Son las cinco de la madrugada. Un estruendo sacude el número 50 de la avenida del Mediterráneo y despierta a Julio Rodríguez, uno de los vecinos del edificio. No es la primera vez. Sale al balcón de su piso, en el que vive con su madre de 94 años, y comprueba que las máquinas continúan trabajando junto a su vivienda. Llama a la Policía Municipal para denunciar el ruido. Al otro lado del teléfono le responden que ya han recibido más avisos de otros vecinos y que enviarán una patrulla. La escena, asegura, se repite con demasiada frecuencia desde que comenzaron las obras de ampliación de la línea 11 de Metro y la construcción del futuro intercambiador de Conde de Casal.
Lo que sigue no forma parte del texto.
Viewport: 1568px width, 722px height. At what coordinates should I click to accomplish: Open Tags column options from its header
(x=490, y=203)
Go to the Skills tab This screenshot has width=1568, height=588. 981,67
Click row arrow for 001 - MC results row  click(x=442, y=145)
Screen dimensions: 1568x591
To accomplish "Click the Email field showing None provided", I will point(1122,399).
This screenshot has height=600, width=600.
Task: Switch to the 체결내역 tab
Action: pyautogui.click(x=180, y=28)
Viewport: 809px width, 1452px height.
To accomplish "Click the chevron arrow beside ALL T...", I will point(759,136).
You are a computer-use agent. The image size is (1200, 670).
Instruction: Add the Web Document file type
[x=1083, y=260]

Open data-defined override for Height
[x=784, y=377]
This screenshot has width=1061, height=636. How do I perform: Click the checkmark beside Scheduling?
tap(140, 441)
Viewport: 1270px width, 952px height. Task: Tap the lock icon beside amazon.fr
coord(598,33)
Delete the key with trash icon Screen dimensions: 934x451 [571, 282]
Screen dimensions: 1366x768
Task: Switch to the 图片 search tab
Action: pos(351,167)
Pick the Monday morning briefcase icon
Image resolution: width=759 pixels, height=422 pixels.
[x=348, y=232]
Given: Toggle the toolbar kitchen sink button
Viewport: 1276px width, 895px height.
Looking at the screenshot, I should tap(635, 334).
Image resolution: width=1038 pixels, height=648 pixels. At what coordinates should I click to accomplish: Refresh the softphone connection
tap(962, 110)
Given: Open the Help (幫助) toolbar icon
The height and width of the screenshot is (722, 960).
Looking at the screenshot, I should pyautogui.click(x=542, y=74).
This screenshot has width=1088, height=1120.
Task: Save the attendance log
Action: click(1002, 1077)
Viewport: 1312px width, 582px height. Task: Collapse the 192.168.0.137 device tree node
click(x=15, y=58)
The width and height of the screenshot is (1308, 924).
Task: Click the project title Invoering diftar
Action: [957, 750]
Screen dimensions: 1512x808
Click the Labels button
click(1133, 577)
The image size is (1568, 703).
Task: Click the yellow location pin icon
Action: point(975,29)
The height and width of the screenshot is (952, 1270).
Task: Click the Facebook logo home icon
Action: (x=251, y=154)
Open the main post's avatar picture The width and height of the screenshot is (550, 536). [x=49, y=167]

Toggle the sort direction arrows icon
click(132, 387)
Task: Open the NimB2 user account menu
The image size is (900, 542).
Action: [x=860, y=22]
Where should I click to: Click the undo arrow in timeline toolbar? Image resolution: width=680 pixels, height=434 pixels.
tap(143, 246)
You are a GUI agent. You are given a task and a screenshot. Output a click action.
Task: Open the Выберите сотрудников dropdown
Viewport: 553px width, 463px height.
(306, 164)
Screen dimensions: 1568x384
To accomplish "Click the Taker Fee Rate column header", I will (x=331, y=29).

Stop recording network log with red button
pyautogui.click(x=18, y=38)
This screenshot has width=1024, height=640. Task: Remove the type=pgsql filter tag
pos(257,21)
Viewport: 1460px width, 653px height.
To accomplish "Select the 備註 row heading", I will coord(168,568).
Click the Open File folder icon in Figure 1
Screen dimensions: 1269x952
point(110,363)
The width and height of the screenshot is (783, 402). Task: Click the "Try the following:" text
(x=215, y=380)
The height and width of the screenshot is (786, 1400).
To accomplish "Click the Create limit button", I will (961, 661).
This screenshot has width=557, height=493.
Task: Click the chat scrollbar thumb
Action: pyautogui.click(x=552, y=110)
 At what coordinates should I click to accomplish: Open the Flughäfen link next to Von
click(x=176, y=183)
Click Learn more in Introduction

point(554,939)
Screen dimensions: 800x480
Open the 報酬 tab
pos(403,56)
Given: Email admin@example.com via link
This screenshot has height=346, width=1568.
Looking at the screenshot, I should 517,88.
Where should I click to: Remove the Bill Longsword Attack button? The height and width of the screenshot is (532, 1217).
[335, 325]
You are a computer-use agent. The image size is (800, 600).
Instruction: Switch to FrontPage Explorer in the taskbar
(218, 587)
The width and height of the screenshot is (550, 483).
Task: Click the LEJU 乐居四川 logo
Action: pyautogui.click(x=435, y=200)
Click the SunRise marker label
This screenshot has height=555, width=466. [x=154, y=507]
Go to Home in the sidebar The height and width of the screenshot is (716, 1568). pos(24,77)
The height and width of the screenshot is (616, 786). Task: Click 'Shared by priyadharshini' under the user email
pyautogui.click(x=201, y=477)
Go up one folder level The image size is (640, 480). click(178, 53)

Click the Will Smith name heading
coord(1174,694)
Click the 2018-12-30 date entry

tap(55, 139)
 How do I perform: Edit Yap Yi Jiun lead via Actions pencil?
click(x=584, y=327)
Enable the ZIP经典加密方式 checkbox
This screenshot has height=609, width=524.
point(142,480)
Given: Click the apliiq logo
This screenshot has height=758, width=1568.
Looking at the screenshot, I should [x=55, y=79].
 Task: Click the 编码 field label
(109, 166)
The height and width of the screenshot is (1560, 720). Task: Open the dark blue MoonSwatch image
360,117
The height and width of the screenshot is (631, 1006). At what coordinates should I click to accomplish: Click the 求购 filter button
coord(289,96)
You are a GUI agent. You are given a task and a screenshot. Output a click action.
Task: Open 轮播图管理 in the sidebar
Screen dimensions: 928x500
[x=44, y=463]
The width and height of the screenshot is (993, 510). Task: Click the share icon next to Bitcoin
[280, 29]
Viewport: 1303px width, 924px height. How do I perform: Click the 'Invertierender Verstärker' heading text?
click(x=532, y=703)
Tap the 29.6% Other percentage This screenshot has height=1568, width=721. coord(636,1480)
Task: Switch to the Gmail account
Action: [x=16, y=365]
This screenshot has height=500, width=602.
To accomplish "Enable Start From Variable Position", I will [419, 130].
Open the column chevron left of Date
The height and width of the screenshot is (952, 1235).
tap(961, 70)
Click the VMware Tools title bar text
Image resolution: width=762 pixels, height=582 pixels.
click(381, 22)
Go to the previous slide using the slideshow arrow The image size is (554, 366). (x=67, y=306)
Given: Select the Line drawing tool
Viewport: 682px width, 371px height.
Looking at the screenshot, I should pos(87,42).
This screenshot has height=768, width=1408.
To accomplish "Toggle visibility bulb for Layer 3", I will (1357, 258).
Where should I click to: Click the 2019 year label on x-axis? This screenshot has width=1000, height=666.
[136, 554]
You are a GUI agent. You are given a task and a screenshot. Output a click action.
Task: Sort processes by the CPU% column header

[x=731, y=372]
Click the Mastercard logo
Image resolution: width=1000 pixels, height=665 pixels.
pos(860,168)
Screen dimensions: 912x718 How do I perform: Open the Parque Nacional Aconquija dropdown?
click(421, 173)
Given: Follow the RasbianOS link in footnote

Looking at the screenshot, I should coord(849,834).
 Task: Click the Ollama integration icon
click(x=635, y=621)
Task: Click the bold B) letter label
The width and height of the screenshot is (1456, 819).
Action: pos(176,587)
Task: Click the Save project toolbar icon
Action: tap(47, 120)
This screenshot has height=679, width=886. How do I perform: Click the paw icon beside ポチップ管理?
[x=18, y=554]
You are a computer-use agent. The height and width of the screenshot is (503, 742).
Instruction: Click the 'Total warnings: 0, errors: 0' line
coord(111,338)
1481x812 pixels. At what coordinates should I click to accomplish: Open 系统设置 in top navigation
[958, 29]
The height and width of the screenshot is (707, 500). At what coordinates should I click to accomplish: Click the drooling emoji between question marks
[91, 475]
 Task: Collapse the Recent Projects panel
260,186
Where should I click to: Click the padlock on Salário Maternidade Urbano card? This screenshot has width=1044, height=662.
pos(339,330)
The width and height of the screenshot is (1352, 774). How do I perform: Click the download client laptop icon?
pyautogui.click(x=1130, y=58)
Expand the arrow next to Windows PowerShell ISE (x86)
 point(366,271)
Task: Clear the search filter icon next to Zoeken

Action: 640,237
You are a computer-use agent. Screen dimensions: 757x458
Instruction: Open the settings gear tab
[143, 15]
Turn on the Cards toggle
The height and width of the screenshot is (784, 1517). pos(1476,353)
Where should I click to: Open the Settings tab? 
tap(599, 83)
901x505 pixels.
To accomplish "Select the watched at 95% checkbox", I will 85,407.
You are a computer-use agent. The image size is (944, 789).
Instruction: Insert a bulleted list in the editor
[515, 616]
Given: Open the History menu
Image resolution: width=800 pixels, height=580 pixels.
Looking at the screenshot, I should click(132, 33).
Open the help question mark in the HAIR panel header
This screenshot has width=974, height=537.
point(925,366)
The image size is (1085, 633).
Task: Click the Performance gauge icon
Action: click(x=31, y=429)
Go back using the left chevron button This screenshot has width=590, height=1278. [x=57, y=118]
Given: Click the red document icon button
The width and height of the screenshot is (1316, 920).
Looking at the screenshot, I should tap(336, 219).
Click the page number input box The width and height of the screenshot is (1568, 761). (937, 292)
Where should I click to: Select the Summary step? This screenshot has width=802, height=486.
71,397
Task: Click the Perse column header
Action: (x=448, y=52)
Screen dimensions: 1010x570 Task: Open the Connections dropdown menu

La transformación de este enclave, situado entre la avenida del Mediterráneo y la calle Doctor Esquerdo y que sirve de frontera entre los barrios de Pacífico y Adelfas, en el distrito de Retiro, ha convertido la plaza de Conde de Casal en uno de los mayores frentes de obra de la capital. El proyecto persigue tres grandes objetivos: prolongar la L11 de Metro y conectarla con la L6, construir un nuevo intercambiador de transportes con más de 20 líneas de autobuses y habilitar un centro comercial subterráneo. El precio a pagar es alto: mientras avanzan los trabajos, los vecinos aseguran convivir desde hace meses con ruido, polvo, vibraciones, cambios constantes en la movilidad y una creciente sensación de incertidumbre.